Il mondo arabo, essendo in parte stato disegnato con il righello dalle potenze coloniali nei suoi confini, si trova a dover prendere posto nel mondo post unipolare.
Gli interessi possono essere più o meno coincidenti, sicuramente gli avversari geopolitici sono molti simili per molti paesi del mondo arabo.
ti ringrazio.
mi permetto di concordare con warp (e quindi adesso anticipo la seduta dallo psichiatra) mentre mi trovo in disaccordo con te.
i confini del mondo arabo non sono paragonabili a quelli disegnati per l'africa dal concerto delle potenze.
dai luoghi santi della penisola arabica fino al maghreb ha a lungo governato l'impero ottomano, per poi contrarsi lungo i secoli. la colonizzazione europea non è durata a lungo (egitto, tunisia, marocco) ed è stata superficiale, con ovvie eccezioni a tutti note come l'algeria.
gli interessi geopolitici del mondo arabo sono divergenti e addirittura conflittuali, con paesi che ne stanno fagocitando altri (vedi arabia saudita con egitto).
mentre c'è una cultura comune che però, insisto, fa perno sulla religione intesa in senso esteso.
Citazione di: FatDanny il 15 Apr 2024, 16:33
Tu cosa diresti a un cinese che sostiene l'occidente sia tenuto insieme unicamente dalle radici cristiane?

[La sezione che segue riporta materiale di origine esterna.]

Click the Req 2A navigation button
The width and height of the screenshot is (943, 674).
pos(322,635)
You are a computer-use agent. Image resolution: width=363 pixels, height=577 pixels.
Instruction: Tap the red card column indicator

2 cose: che i cinesi so' tutti uguali e poi "hai mai visto un cinese morto?" (la prima volta che ho sentito questa storia ho riso ininterrottamente per 1 ora)
Citazione di: FatDanny il 15 Apr 2024, 16:33
Cultura musicale, cultura letteraria, storia politica, ci metto anche la cultura alimentare.
Guarda che ridurre tutto all'Islam davvero mostra quanto siamo unidimensionali nel pensare l'altro.
avrei molta difficoltà a individuare cosa tiene insieme quello che chiamano occidente, adesso. senza dubbio ci metterei 2 cose: cristianesimo e rivoluzione francese.
però non vorrei banalizzare troppo.
nè vorrei fare il verme nel rafano per cui tutti il mondo è rafano, per cui adesso sto studiando la fine dell'impero ottomano e riduco tutto a questo.
però a mio parere non è un caso abdul-hamid II avesse trovato esclusivamente nel panislamismo le potenzialità per tenere in piedi l'impero: non il turanismo né un esclusivo richiamo alle popolazioni turciche, non certo il panarabismo per ovvi motivi, ma solo, appunto, il richiamo all'islam calcando anche la mano sulla funzione di califfo.
non esiste un'altra vera comunanza, un motivo per cui in bahrain e in algeria nutrano la stessa avversione per israele che nutre l'iran o la turchia.